Legge di Stabilità 2016: i professionisti avranno accesso ai fondi strutturali europei

Autore: redazione fiscal focus

I liberi professionisti avranno libero accesso ai fondi FSE e FESR. È questa l’importante novità per i professionisti che arriva con l’approvazione della Legge di Stabilità 2016 avvenuta martedì 22 dicembre con 162 voti favorevoli e 125 contrari. Quanto previsto dalla Legge di Stabilità è conseguenza del necessario recepimento della Regolamento UE n. 1303/2013; la stessa Raccomandazione Europea del 6 maggio 2003 n. 361, prevedeva che le libere professioni rientrano nell’ampia accezione di imprese, come esercenti attività economiche, che producono reddito. In particolare, sono considerate tali le entità che esercitano un’attività artigianale o altre attività a titolo individuale o familiare, le società di persone o le associazioni che esercitino un’attività economica”.


Pertanto, ai sensi della suddetta Raccomandazione ciò che rileva per l’identificazione dell’impresa non è la forma giuridica, ma l’attività economica.


Quanto sopra descritto è stata recepito dal Regolamento UE n. 1303/2013, che, all’art. 2 par. 28, prevede che siano considerate PMI “le microimprese, le piccole imprese o le medie imprese quali definite dalla raccomandazione 2003/361/CE della Commissione”; in pratica a livello nazionale però tale disposizione non trovava spazio nei bandi regionali, se si escludono poche eccezioni. Infatti, tra i requisiti veniva per esempio inclusa l’iscrizione alla Camera di commercio, una richiesta che praticamente escludeva la categoria dei professionisti.


La Legge di stabilità 2016 ha quindi dato esecuzione a quanto previsto in precedenza dalla Comunità europea. I professionisti vengono dunque riconosciuti a tutti gli effetti destinatari, al pari delle imprese, dei fondi europei stanziati fino al 2020, siano essi gestiti direttamente dalla Commissione Europea o erogati tramite Stati e Regioni.

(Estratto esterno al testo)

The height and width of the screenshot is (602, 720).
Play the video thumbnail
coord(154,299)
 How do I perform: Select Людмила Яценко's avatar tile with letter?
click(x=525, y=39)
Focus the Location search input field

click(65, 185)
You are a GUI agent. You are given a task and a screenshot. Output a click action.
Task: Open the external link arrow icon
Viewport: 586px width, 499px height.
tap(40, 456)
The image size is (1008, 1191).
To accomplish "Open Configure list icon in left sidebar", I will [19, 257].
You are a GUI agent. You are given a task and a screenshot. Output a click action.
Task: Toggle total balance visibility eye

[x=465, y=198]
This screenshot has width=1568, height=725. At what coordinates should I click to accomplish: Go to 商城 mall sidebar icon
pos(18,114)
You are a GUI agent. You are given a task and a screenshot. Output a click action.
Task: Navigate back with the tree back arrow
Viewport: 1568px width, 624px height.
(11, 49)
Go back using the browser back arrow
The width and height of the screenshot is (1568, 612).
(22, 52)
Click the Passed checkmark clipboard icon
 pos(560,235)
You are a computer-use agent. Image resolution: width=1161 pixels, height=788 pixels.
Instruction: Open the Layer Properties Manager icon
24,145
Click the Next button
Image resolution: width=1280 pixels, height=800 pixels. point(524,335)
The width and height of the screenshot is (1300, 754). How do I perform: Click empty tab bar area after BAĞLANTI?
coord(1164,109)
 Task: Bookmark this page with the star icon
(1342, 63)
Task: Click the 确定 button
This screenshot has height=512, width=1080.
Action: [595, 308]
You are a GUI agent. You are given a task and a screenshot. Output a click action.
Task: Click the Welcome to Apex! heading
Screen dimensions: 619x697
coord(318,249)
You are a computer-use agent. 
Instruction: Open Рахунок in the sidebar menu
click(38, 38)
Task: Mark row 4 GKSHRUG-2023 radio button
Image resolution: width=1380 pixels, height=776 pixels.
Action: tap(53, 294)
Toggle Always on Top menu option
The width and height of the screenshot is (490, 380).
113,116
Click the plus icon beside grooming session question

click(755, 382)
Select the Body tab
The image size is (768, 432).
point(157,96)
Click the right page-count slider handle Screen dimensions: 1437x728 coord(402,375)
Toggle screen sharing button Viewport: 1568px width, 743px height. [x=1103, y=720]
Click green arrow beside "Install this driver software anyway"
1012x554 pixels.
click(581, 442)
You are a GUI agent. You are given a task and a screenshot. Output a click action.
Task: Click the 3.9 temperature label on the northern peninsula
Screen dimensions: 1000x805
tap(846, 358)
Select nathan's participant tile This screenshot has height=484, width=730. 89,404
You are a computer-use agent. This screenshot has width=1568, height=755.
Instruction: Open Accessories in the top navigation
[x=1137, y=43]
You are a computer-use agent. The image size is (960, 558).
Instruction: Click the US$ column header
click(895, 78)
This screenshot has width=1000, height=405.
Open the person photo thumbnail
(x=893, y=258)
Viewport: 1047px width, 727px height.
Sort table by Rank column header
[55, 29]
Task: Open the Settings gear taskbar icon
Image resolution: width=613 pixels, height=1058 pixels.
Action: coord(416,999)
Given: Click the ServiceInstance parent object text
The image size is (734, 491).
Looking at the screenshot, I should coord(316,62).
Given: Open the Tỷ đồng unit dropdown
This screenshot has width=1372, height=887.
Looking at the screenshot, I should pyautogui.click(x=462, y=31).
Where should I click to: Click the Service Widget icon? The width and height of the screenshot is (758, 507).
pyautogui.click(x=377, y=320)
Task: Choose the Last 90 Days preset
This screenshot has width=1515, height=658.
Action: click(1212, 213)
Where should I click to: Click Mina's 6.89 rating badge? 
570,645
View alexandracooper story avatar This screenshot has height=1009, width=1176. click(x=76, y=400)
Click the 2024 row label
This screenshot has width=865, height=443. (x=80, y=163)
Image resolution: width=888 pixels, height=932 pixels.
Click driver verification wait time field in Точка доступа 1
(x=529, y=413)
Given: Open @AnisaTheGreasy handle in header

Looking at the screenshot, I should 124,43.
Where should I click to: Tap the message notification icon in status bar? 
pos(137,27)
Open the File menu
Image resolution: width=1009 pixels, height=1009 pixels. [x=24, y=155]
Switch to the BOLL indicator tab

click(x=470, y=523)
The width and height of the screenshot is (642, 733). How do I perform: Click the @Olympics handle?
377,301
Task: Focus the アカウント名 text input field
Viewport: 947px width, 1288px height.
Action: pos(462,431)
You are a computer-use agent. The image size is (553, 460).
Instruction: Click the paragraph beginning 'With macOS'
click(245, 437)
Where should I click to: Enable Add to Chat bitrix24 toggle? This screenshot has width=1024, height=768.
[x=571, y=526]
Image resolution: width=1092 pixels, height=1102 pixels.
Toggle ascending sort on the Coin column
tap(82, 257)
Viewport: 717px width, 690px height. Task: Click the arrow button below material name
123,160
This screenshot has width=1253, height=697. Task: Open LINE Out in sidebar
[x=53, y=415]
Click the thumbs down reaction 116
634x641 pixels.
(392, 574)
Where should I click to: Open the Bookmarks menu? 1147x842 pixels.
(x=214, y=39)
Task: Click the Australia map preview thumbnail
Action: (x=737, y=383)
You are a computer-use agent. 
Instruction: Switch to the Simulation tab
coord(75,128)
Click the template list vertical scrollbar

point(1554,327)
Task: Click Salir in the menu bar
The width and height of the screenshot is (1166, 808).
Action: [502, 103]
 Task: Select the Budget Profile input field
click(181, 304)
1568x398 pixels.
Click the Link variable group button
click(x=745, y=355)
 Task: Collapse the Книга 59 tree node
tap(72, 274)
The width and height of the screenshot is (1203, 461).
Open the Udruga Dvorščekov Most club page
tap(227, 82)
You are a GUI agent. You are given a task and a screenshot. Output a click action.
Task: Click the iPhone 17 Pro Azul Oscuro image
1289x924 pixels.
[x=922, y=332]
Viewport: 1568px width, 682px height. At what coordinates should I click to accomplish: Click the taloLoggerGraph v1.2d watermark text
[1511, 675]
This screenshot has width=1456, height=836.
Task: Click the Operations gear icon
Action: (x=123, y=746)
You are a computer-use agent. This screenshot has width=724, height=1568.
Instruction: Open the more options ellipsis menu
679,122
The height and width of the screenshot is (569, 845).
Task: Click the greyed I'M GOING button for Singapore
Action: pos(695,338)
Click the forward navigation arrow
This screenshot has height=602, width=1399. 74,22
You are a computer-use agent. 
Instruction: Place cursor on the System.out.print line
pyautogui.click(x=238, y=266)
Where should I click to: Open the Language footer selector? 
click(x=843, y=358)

Al comma 474 la Legge di stabilità 2016 prevede che i Piani operativi POR e PON del Fondo sociale europeo (FSE) e del Fondo europeo di sviluppo regionale (FESR), rientranti nella programmazione dei fondi strutturali europei 2014/2020, si intendono estesi anche ai liberi professionisti, in quanto equiparati alle piccole e medie imprese come esercenti attività economica, a prescindere dalla forma giuridica rivestita, dal titolo I dell’allegato alla raccomandazione 2013/361/CE della Commissione, del 6 maggio 2013, e dall’articolo 2, punto 28), del regolamento (UE) n. 1303/ 2013 del Parlamento europeo e del Consiglio, del 17 dicembre 2013, ed espressamente individuati, dalle Linee d’azione per le libere professioni del Piano d’azione imprenditorialità 2020, come destinatari a tutti gli effetti dei fondi europei stanziati fino al 2020, sia diretti che erogati tramite Stati e regioni.

Obiettivi della norma– La previsione inserita nella Legge di stabilità 2016 permette all’Italia di evitare sanzioni collegate al mancato recepimento del regolamento comunitario sopra citato e dare soprattutto una certa uniformità ai bandi regionali che solo in alcuni casi sporadici prevedevano l’accesso ai fondi per i professionisti creando una disparità non certo irrilevante.